Amazonas – A situação ficou séria no Alto Rio Negro, no Amazonas. Comunidades indígenas que vivem perto da fronteira com a Colômbia relataram a presença de homens armados circulando pela região, fazendo ameaças e impedindo moradores de acessar áreas usadas para plantio e subsistência.

Segundo denúncias recebidas pela Defensoria Pública da União (DPU), os próprios moradores identificaram esses homens como possíveis integrantes das Forças Armadas Revolucionárias da Colômbia (FARC). A identidade do grupo, porém, ainda não foi confirmada de forma independente pelas autoridades brasileiras.

E os relatos vão além da simples presença de homens estranhos na floresta. Famílias indígenas afirmam que áreas usadas para plantações teriam sido ocupadas e que moradores passaram a ser ameaçados quando tentavam chegar até esses locais.

O medo aumentou ainda mais depois de uma denúncia de que um indígena teria sido levado à força para servir como guia durante deslocamentos do grupo pela mata.

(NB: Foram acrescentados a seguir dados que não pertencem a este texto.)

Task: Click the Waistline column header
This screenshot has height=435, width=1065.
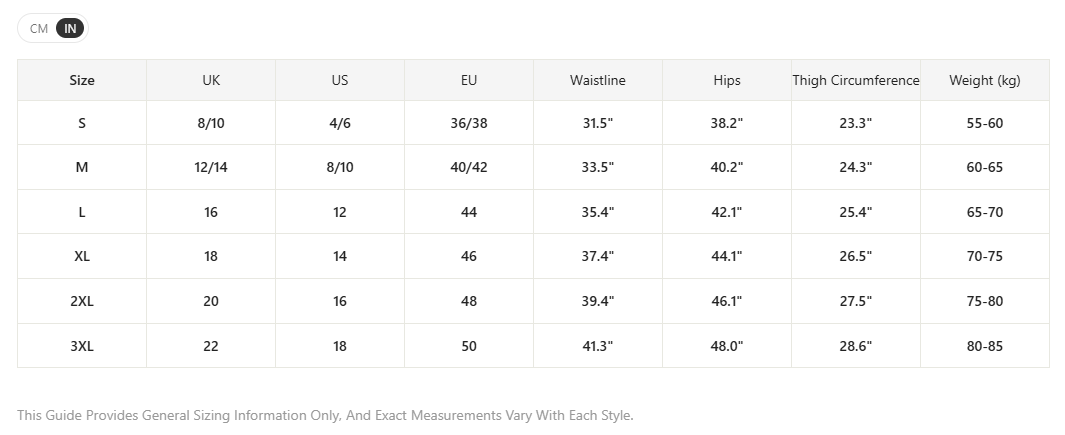Action: 598,80
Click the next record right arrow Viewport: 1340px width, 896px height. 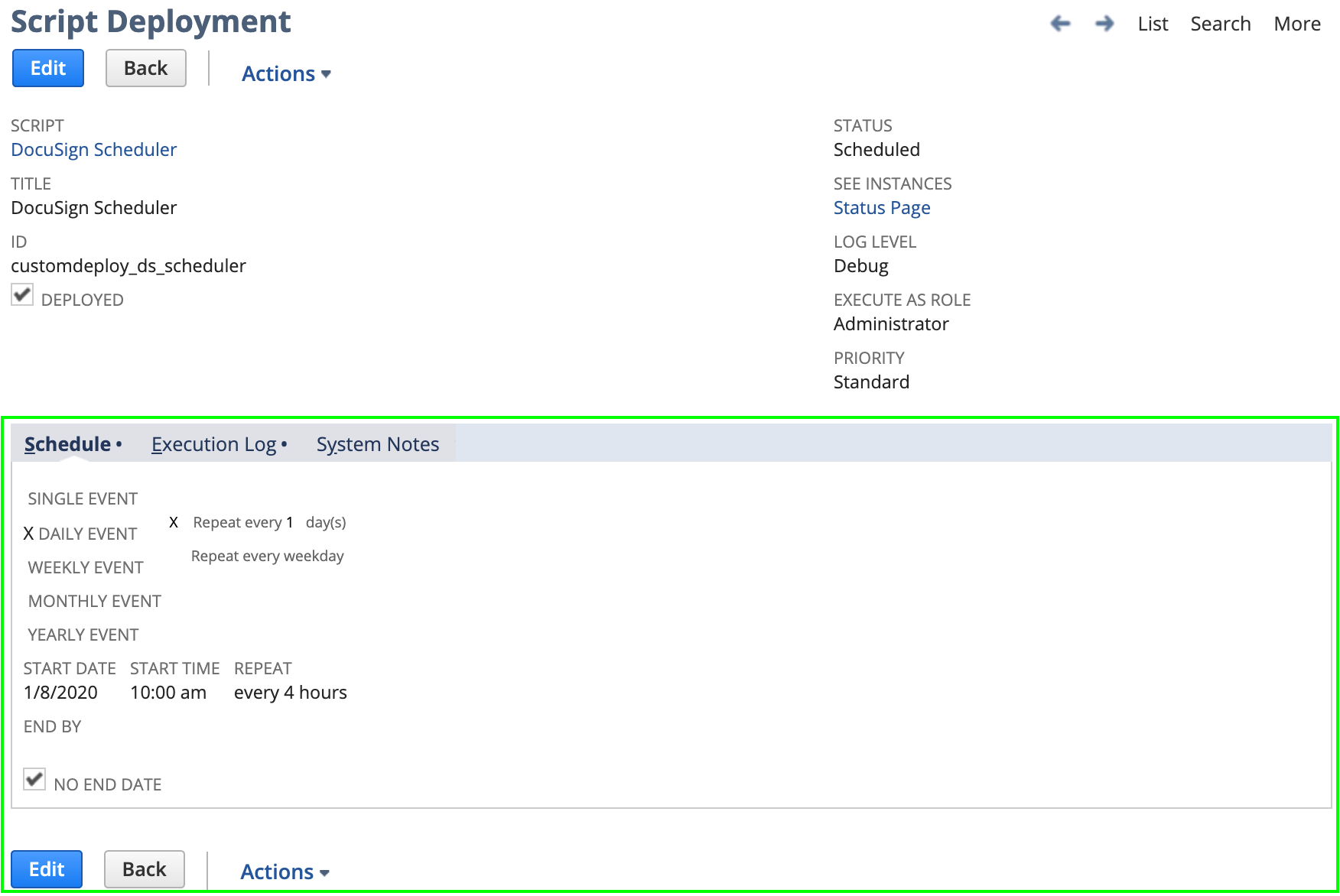click(x=1104, y=24)
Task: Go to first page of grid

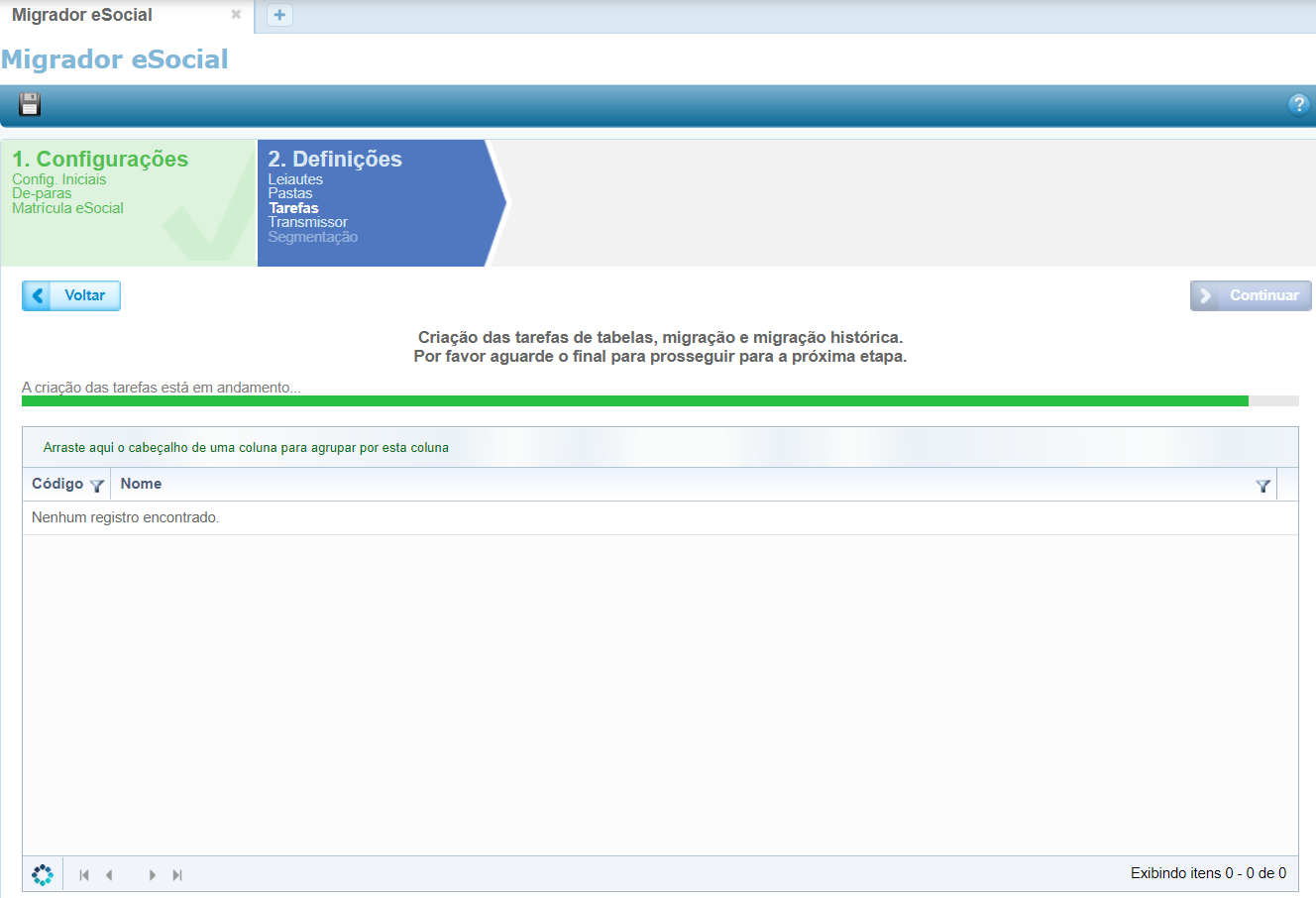Action: pyautogui.click(x=84, y=874)
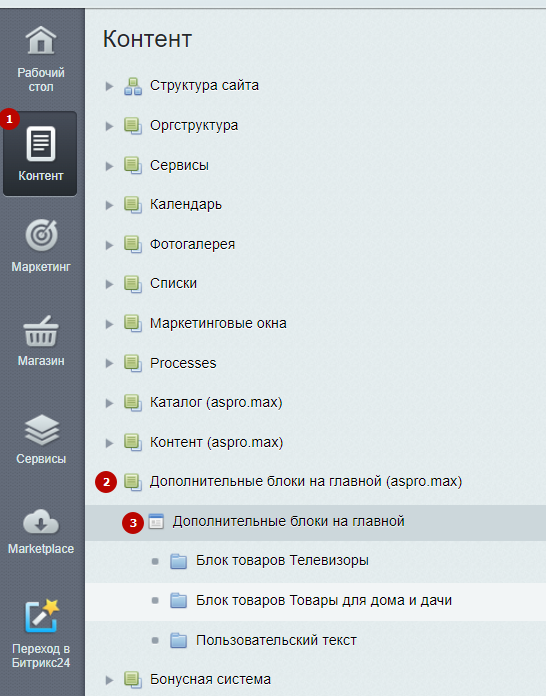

Diante da gravidade dos relatos, a DPU decidiu cobrar do governo federal “medidas urgentes” para reforçar a segurança dessas comunidades e impedir que a situação avance.

A preocupação é ainda maior porque o Território Indígena Alto Rio Negro fica em uma área de fronteira extensa e de difícil fiscalização. Para quem mora ali, a floresta não é apenas caminho: é onde estão as roças, a alimentação das famílias e boa parte da rotina das comunidades.

Ou seja, quando moradores dizem que estão sendo impedidos de entrar nessas áreas, o problema deixa de ser apenas de segurança e passa a atingir diretamente a sobrevivência de quem vive na região.

Por enquanto, as informações disponíveis partem das denúncias recebidas pela Defensoria. Ainda não há confirmação oficial de que os homens sejam realmente integrantes das FARC, nem detalhes públicos sobre eventual operação das forças de segurança brasileiras no local.